[[ GIVEN ENTRIES open ]]
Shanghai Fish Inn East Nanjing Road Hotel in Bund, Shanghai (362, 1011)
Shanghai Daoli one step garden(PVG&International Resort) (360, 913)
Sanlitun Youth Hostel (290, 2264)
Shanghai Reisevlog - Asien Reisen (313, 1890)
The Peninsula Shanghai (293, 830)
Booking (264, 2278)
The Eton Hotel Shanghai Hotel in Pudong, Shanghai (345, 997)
[[ GIVEN ENTRIES closed ]]
WHAT NEEDS TO BE DONE: Every line above that carries the string "Hotel" should be copied.

RESPONSE TO THE EXERCISE:
Shanghai Fish Inn East Nanjing Road Hotel in Bund, Shanghai (362, 1011)
The Eton Hotel Shanghai Hotel in Pudong, Shanghai (345, 997)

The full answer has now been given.